A one-time actress and accused cult leader cut her two kids out of her $3 million estate because they “betrayed” her, according to court papers.
Sharon Gans Horn, who had a bit part in the film adaptation of Kurt Vonnegut’s “Slaughterhouse Five,” died in January 2021 at age 86.
For decades, Gans Horn and her late husband Alex Horn ran the Odyssey Study Group, a cult that allegedly siphoned cash from adoring followers to support their wealthy lifestyle, including posh homes in the Hudson Valley and a ranch in Montana.

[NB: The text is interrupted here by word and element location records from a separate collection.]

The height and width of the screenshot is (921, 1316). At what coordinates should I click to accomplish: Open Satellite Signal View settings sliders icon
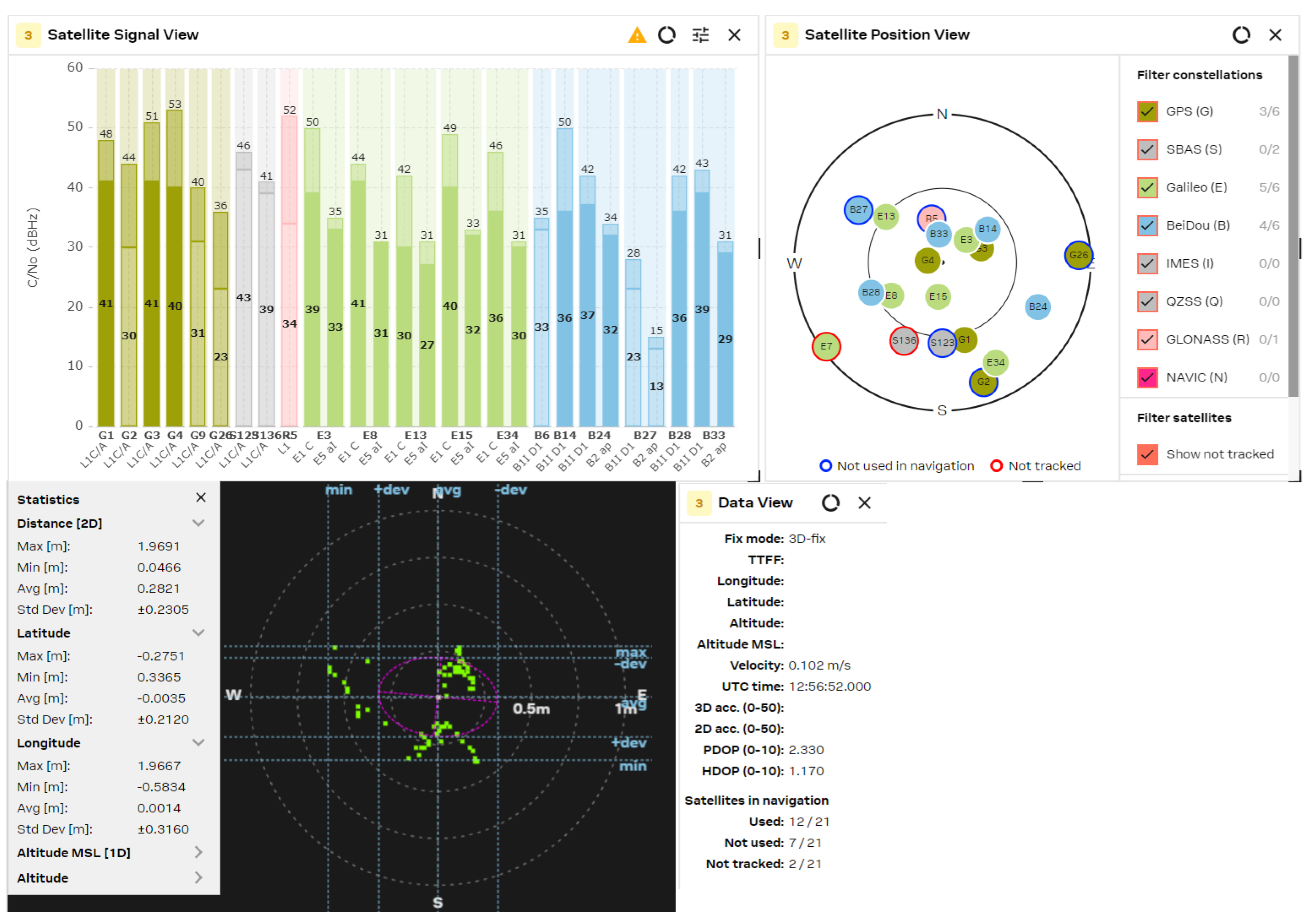click(700, 35)
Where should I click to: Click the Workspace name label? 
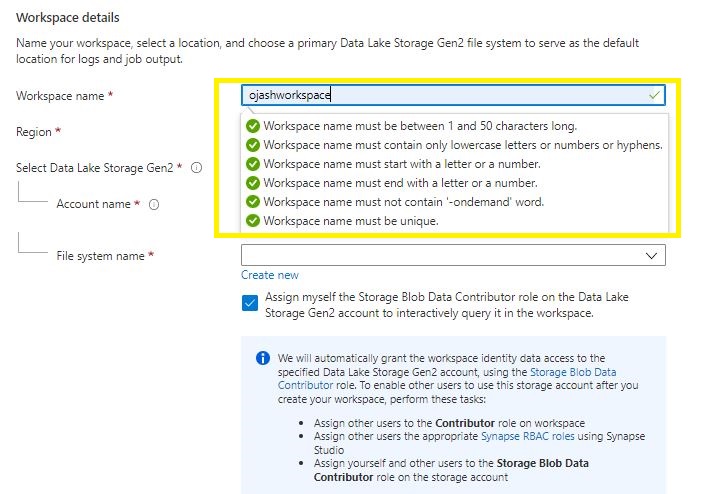click(60, 96)
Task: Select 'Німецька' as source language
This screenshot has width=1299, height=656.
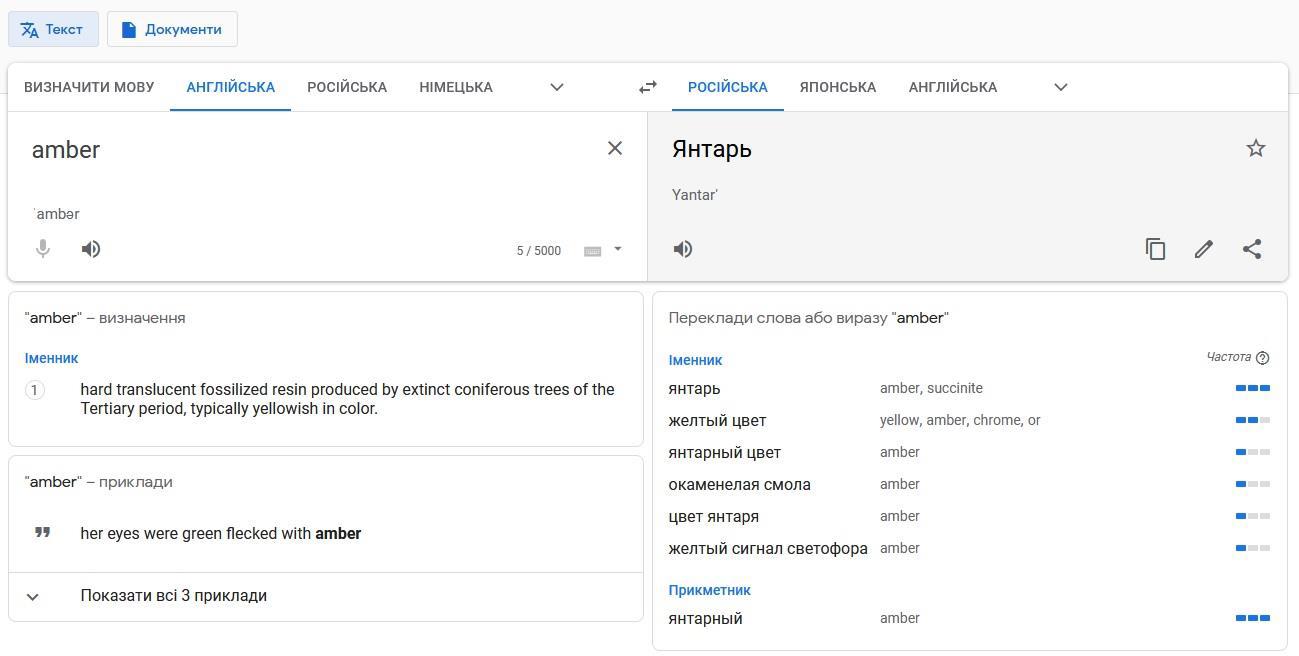Action: [455, 87]
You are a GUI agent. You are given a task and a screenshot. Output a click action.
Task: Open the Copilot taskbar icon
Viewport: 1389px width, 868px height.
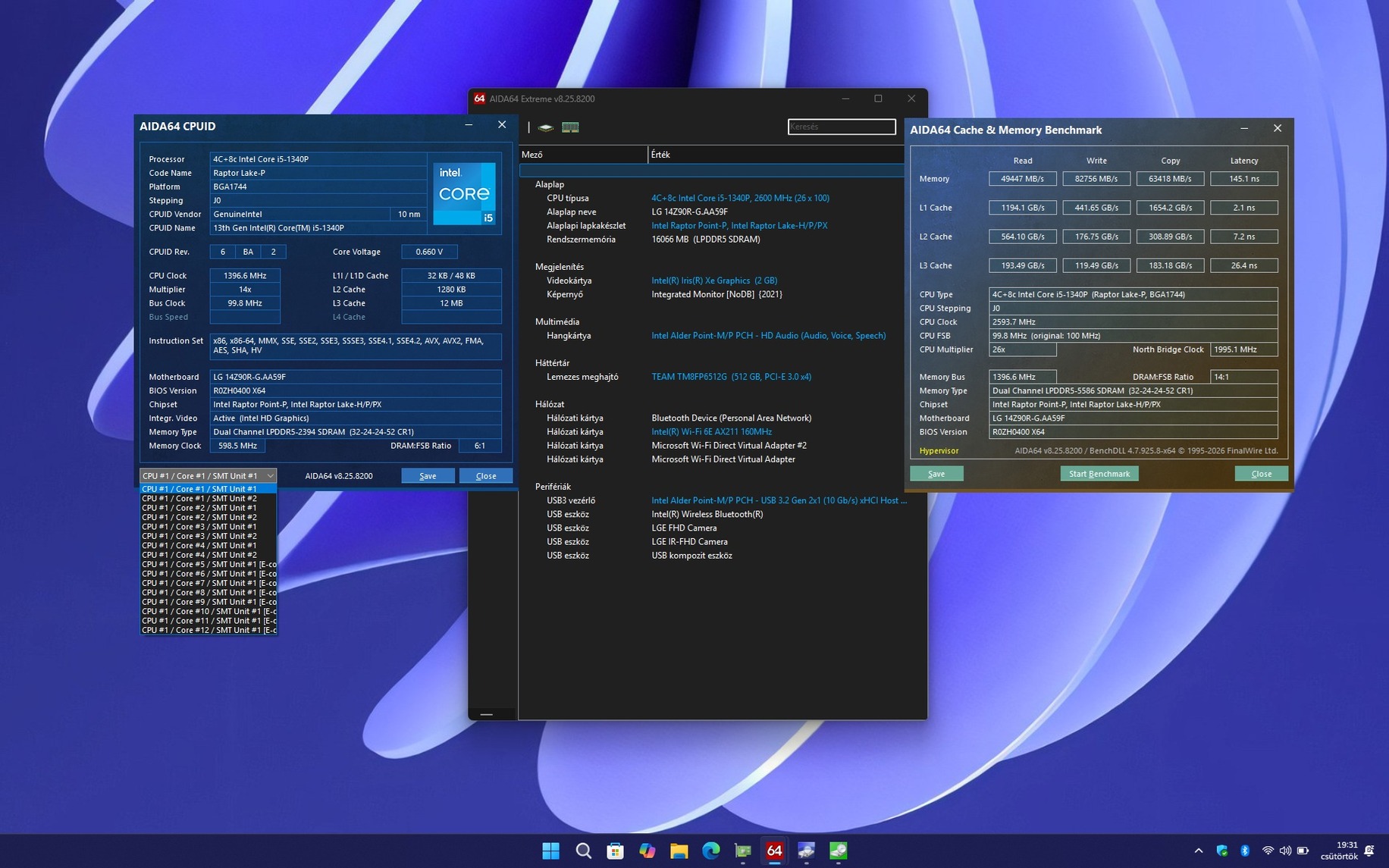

Odyssey met twice weekly to study philosophers who say labor and intentional suffering lead to self-development, former members have said, with some claiming they were forced to work on properties owned by Horn — and paid $400 monthly”membership fees” for the privilege.
In her will, Gans Horn wrote she “intentionally excluded” son David Kulko, 60, and daughter, Ilsa Lee Kaye, 59, “for reasons that are known to David and Ilsa.”
n 2015, Kulko sued Kaye, step brother Michael Horn, and Davail Inc, the partnership which owned the family’s Montana ranch.
The mom claimed in the will, filed in Manhattan Surrogate Court, that she had “deep regret that Isla has betrayed her so terribly, and followed in David’s footsteps,” noting the pair “shall not be considered [her] children.”
Gans Horn did dole out cash from her $3.275 million estate to a cousin, friends, Odyssey leaders, and even her housekeeper, court papers show.
The cult was co-founded by the Horns in San Francisco in the 1970s — moving to New York in the 1980s when accusations of abuse and financial misdeeds became public. Two New Yorkers who claim they were turned into unpaid servants for Odyssey sued the group in Manhattan Supreme Court in September.